*STATED TASK:* Rewrite the records below, replacing "Locate each element" with "Find each element" wherever it occurs and leaving everything else untouched.

*DATASET RECORDS:*
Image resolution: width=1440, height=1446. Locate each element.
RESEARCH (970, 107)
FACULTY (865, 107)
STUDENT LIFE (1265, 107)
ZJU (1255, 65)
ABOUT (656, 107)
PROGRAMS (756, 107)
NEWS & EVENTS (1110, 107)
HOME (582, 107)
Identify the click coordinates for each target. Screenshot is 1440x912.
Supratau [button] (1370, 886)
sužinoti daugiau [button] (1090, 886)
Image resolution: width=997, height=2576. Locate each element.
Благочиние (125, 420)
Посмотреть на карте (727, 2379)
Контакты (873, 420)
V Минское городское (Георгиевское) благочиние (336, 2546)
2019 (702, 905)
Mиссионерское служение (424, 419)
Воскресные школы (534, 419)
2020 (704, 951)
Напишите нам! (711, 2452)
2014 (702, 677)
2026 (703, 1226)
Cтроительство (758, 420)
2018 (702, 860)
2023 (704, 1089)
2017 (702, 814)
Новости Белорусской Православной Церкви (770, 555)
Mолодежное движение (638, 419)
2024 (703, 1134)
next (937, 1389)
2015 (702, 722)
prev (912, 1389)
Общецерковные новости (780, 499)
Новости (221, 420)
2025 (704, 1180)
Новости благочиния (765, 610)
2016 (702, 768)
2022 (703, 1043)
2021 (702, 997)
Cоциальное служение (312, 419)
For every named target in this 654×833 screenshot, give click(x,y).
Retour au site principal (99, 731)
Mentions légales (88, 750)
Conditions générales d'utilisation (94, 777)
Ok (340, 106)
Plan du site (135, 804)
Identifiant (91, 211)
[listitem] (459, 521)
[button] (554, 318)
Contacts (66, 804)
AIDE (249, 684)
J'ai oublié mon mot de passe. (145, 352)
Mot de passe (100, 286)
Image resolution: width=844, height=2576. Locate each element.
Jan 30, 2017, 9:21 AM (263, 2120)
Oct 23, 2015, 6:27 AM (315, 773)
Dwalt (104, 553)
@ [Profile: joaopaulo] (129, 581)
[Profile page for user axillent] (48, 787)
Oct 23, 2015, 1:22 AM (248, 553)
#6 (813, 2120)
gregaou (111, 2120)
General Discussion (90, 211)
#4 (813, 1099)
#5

*TASK OUTPUT:*
Image resolution: width=1440, height=1446. Find each element.
RESEARCH (970, 107)
FACULTY (865, 107)
STUDENT LIFE (1265, 107)
ZJU (1255, 65)
ABOUT (656, 107)
PROGRAMS (756, 107)
NEWS & EVENTS (1110, 107)
HOME (582, 107)
Identify the click coordinates for each target. Screenshot is 1440x912.
Supratau [button] (1370, 886)
sužinoti daugiau [button] (1090, 886)
Image resolution: width=997, height=2576. Find each element.
Благочиние (125, 420)
Посмотреть на карте (727, 2379)
Контакты (873, 420)
V Минское городское (Георгиевское) благочиние (336, 2546)
2019 (702, 905)
Mиссионерское служение (424, 419)
Воскресные школы (534, 419)
2020 (704, 951)
Напишите нам! (711, 2452)
2014 (702, 677)
2026 (703, 1226)
Cтроительство (758, 420)
2018 (702, 860)
2023 (704, 1089)
2017 (702, 814)
Новости Белорусской Православной Церкви (770, 555)
Mолодежное движение (638, 419)
2024 (703, 1134)
next (937, 1389)
2015 (702, 722)
prev (912, 1389)
Общецерковные новости (780, 499)
Новости (221, 420)
2025 (704, 1180)
Новости благочиния (765, 610)
2016 (702, 768)
2022 (703, 1043)
2021 (702, 997)
Cоциальное служение (312, 419)
For every named target in this 654×833 screenshot, give click(x,y).
Retour au site principal (99, 731)
Mentions légales (88, 750)
Conditions générales d'utilisation (94, 777)
Ok (340, 106)
Plan du site (135, 804)
Identifiant (91, 211)
[listitem] (459, 521)
[button] (554, 318)
Contacts (66, 804)
AIDE (249, 684)
J'ai oublié mon mot de passe. (145, 352)
Mot de passe (100, 286)
Image resolution: width=844, height=2576. Find each element.
Jan 30, 2017, 9:21 AM (263, 2120)
Oct 23, 2015, 6:27 AM (315, 773)
Dwalt (104, 553)
@ [Profile: joaopaulo] (129, 581)
[Profile page for user axillent] (48, 787)
Oct 23, 2015, 1:22 AM (248, 553)
#6 (813, 2120)
gregaou (111, 2120)
General Discussion (90, 211)
#4 (813, 1099)
#5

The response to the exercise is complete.